Mortgage

CIT buying Mutual of Omaha Bank, but not its mortgage business

Mutual of Omaha Mortgage, formerly known as Synergy One Lending, not in deal

CIT Bank, the banking subsidiary of CIT Group, is set to grow its operation by acquiring Mutual of Omaha Bank, the banking arm of insurance giant Mutual of Omaha, for $1 billion, but one area where CIT won’t be growing is in its mortgage business.

Much of Mutual of Omaha Bank’s business is focused on homeowners association banking, but the company does have a growing mortgage arm, and the company likes its mortgage business so much that it won’t be included in the sale to CIT.

Last year, Mutual of Omaha Bank expanded its mortgage business when it acquired Synergy One Lending, a mortgage lender that is licensed in 45 states and offers a variety of home financing products and services, including mortgages and reverse mortgages, through a network of loan officers, mortgage brokers, and direct sales channels.

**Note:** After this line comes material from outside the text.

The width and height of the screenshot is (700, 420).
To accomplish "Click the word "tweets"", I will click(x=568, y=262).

Synergy One later expanded by acquiring Illinois-based BBMC Mortgage.

Synergy One now operates as Mutual of Omaha Mortgage with offices across the country, but according to Mutual of Omaha, the company’s mortgage business is not included in the sale to CIT.

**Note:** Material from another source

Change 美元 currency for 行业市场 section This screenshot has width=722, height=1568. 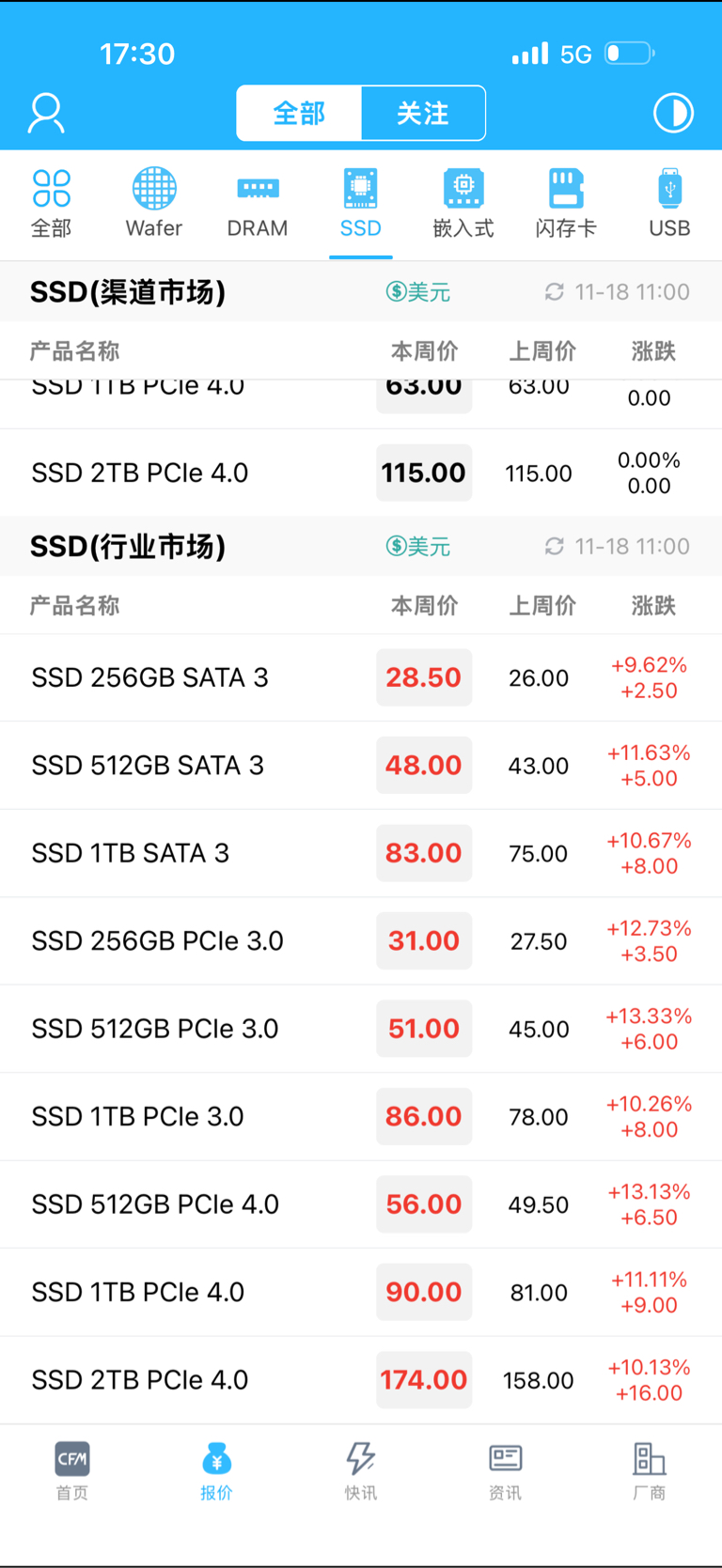pos(418,546)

“Mortgage is a good strategic fit with Mutual of Omaha’s mission and customer-focused business strategy, so Synergy One Lending and Mutual of Omaha Mortgage will transition from Mutual of Omaha Bank to Mutual of Omaha Insurance Co.,” Mutual of Omaha Spokesperson Jim Nolan told HousingWire. “Our mortgage business will continue to operate as normal.”

For CIT, the acquisition of Mutual of Omaha Bank is about diversifying its base of business.

“The transaction will diversify and enhance CIT’s funding profile with stable, lower-cost deposits from Mutual of Omaha Bank’s market-leading homeowner's association banking business,” CIT said in a release. “In addition, it will advance CIT’s strategic plan, extend its commercial banking capabilities and enhance profitability.”

According to the companies, the deal includes $6.8 billion in deposits, $4.5 billion of which are HOA deposits from more than 31,000 communities across the country, and $2.3 billion of which are from commercial and consumer financial centers in “key” markets.

The move to acquire Mutual of Omaha Bank is just the latest in a string of big changes for CIT.

Last year, CIT Group and OneWest Bank completed the sale of its reverse mortgage company Financial Freedom to an unknown buyer.

At the time, the company also revealed that it was exiting the mortgage servicing business. According to CIT, the company “outsourced the payment, servicing and administration of duties” on its $5.2 billion mortgage servicing portfolio to a “leading national provider” of residential servicing.

According to CIT, the moves to exit reverse mortgages and servicing are part of a plan to “simplify” its mortgage business.

And now, with Mutual of Omaha eventually coming into the fold, CIT is moving into its next phase.

“Following our multi-year strategic transformation, we entered the next phase of our plan focused on thoughtful growth and value creation,” CIT Chairwoman and CEO Ellen Alemany said.

“This transaction squarely aligns to those goals by immediately enhancing our deposit and commercial banking capabilities and improving our profitability,” Alemany added. “This is a unique opportunity to accelerate our strategic plan through the addition of a market-leading HOA deposit franchise, a broader set of product and technology solutions and an expanded business footprint that complements CIT’s existing franchise.”

With the sale, Mutual of Omaha will focus on both its insurance business and its mortgage business.

“Mutual of Omaha Bank has a talented and dedicated team that built a successful, vibrant institution. The integration of Mutual of Omaha Bank into CIT creates great opportunity to leverage the strengths of both institutions,” said Mutual of Omaha Chairman and CEO James Blackledge. “This transaction allows Mutual of Omaha to focus on, and invest in, growth in its core insurance businesses.”

The deal is expected to close in the first quarter of 2020.